On this metric, corporate America looks very strong, with the net profit margin for S&P 500 companies hitting 14.8% in the first quarter. That’s the highest level of profit margins in at least a decade, and in the second quarter it’s only expected to fall to 14.2%. If we reflect on the first half of the year, it’s margins that help explain the market’s resilience in the face of geopolitical, inflation, interest rate, and valuation concerns. Investors are seeing evidence that many companies have been able to protect profitability despite a difficult environment.
Contrary to many media narratives on the markets, this is not solely a technology story. Technology remains a major contributor, and AI-related infrastructure companies have delivered significant profit growth. But the margin strength has been broader than technology alone, with sectors such as financials and industrials also reporting margins above their five-year averages in the first quarter.
Of course, none of this means the rally is risk-free.
Valuations remain elevated, which means the market may have less room for disappointment.

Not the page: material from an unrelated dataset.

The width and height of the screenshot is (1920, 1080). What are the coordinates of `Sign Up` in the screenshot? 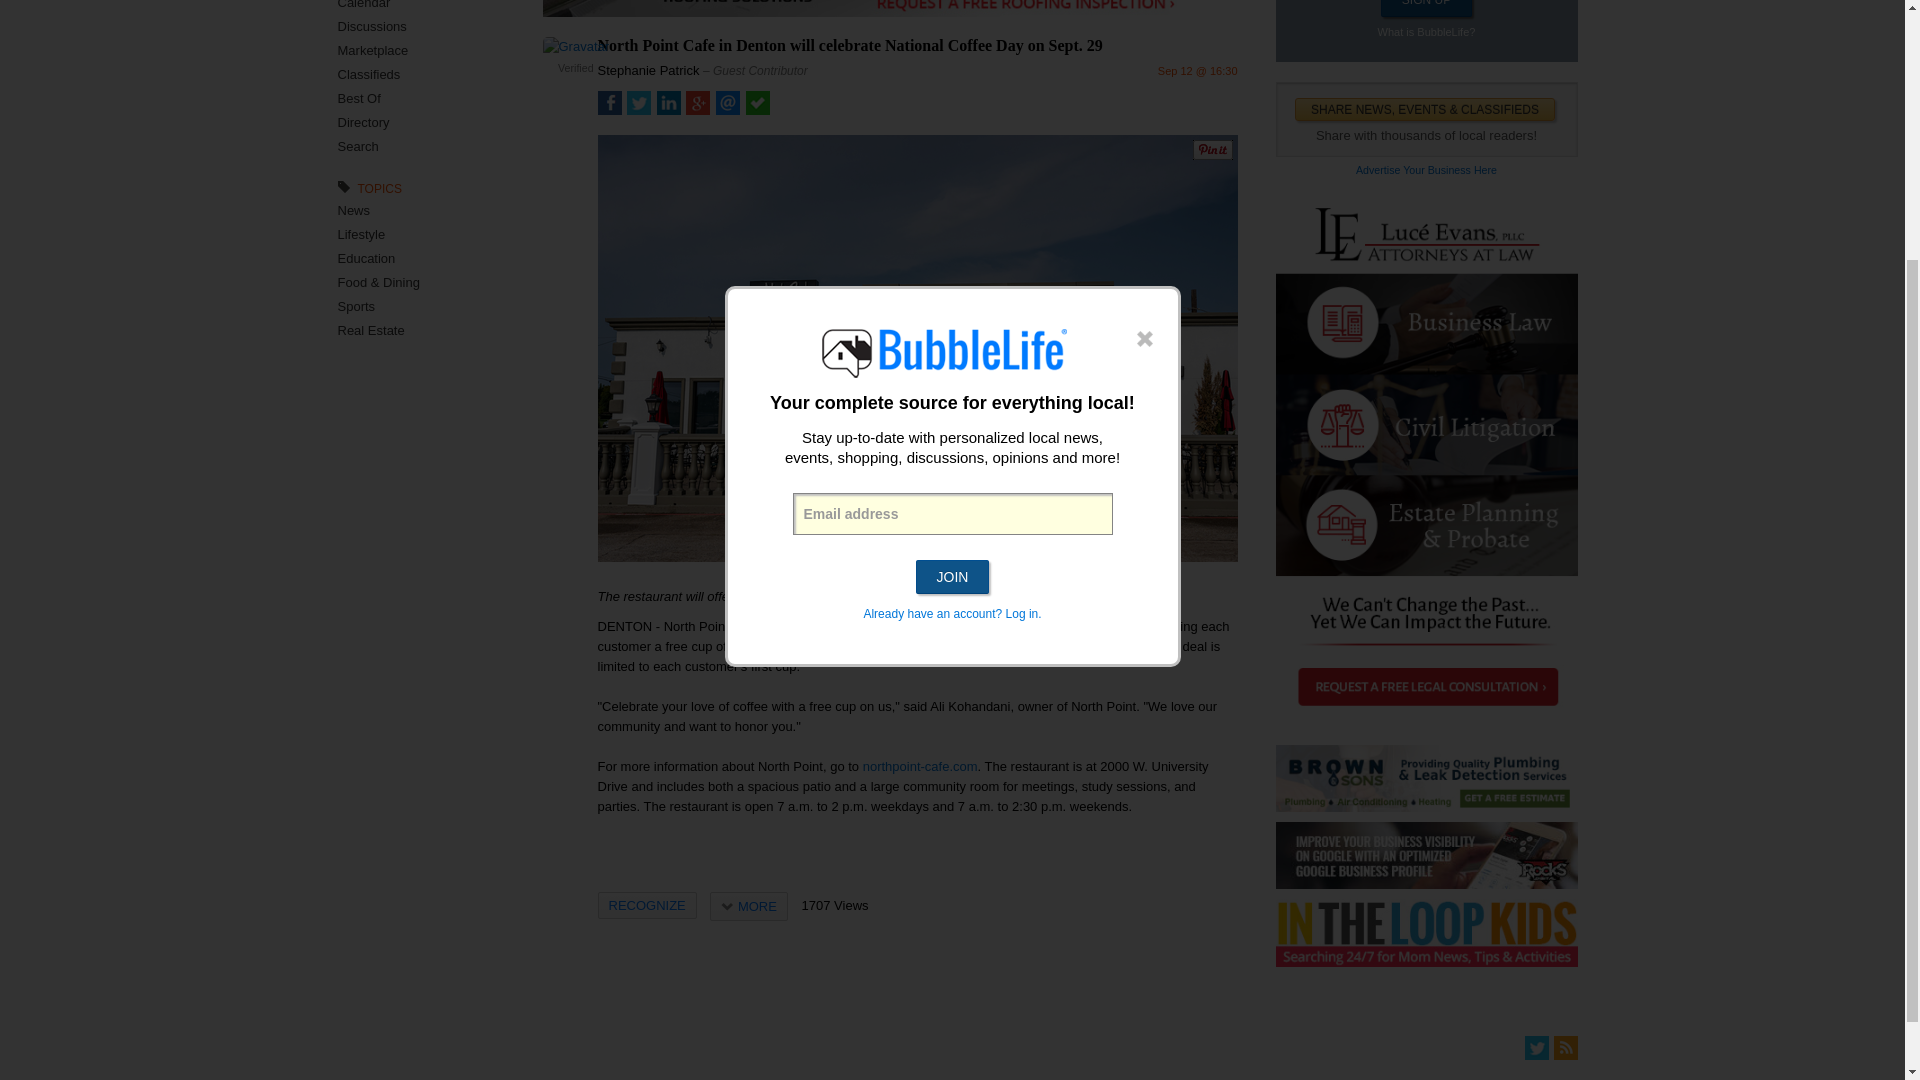 It's located at (1426, 8).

If earnings growth slows, profit margins compress, or interest rates move higher, stocks could become more vulnerable to volatility. AI-related spending is also worth watching. Some companies are earning enormous profits from the buildout, while others are spending heavily to keep pace. That balance may shift over time.
The broader point I want to make here, however, is that a market near highs is not automatically fragile. It becomes fragile when expectations rise faster than the earnings power needed to support them. In my view, expectations are currently being anchored by geopolitical and inflation concerns (amongst other concerns), while earnings continue to come in better than expected.
Bottom Line for Investors
Investors often look at a rising market and ask when it will stop. A better question is what is allowing it to rise in the first place. Right now, the answer is not just optimism or momentum, in my view. It has been the ability of companies to defend margins, grow profits, and absorb a tougher backdrop than many expected.
That being said, I’m not making the argument that investors should dismiss valuation risk or assume the market can rise uninterrupted. The more important question is whether profits continue to justify prices. For now, the earnings backdrop suggests the market’s recovery has more support than a ‘fear-of-heights’ narrative implies.